A proposed bill in Mississippi would give police officers the right to report a person if they're reasonably suspicious that person is in the U.S. illegally. A group of Memphis residents are speaking out against the bill during a month-long walk through Mississippi.
José Salazar, Patricio Gonzalez, and Ingrid Cruz, all immigrants, are hoping to bring more awareness of how the bill would affect the rights of Latinos.
"They're basically legalizing racial profiling," said Gonzalez, a Memphis resident and immigrant from Argentina. "We want to know why they're implementing these laws. Are we going back in time?"
Dubbed the "Walk Against Fear," the trio's journey will kick off on March 11th at the National Civil Rights Museum.

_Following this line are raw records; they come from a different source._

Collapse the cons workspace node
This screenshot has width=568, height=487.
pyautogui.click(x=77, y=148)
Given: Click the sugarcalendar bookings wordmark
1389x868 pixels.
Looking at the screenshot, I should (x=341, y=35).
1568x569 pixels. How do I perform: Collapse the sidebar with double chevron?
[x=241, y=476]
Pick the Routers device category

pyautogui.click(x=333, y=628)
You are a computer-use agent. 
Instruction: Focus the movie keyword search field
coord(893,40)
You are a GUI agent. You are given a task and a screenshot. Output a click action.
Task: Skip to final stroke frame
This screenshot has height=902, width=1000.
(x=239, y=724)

From 10 a.m. to noon, the group will speak on the Mississippi bill from the balcony where Martin Luther King Jr. was assassinated.
Then the group will begin walking to Mississippi. The walk is slated to end on April 7th.
Besides bringing attention to the proposed bill, the walk is intended to bring about awareness of other recently passed anti-immigration laws in Alabama, Arizona, and Georgia.
The Alabama law, considered the strictest, gives police the authority to question a person's status upon "reasonable suspicion" that he or she is an illegal immigrant during any traffic stop, detention, or arrest. It also prohibits illegal immigrants from receiving public benefits and attending publicly owned colleges or universities. Mississippi's HB 488 would be a clone of the Alabama law if passed.
Mississippi state representative Becky Currie, who introduced the bill in February, wasn't available for comment.
"We want to let people know that [immigrants] are not being treated like human beings," Cruz said. "These anti-immigrant bills want to make it okay for the group to be considered among the second class."
The group will stop in various counties in Mississippi to meet the community and hold immigrants' rights workshops. Towns they're walking through include Southaven, Coldwater, Grenada, and Madison.
Cruz organized the walk after being inspired by James Meredith's "March Against Fear" in 1966. Meredith, the first black man to attend the University of Mississippi, and his friends embarked on a walk from Memphis to Jackson, Mississippi, to encourage blacks to register to vote. Meredith will be present at the "Walk Against Fear" kickoff at the Civil Rights Museum.
Besides the three organizers, up to 30 people are expected to participate in the walk on the first day. There will be about 10 people walking an average of 10 miles per day throughout the remainder of the walk.
"People feel ashamed to say they're from a different country because of the racism that they [experience]," said Salazar, an undocumented immigrant from Mexico and a Memphis resident. "We're all humans, and we deserve the same rights. We want to bring Martin Luther King's dream to the immigrant people."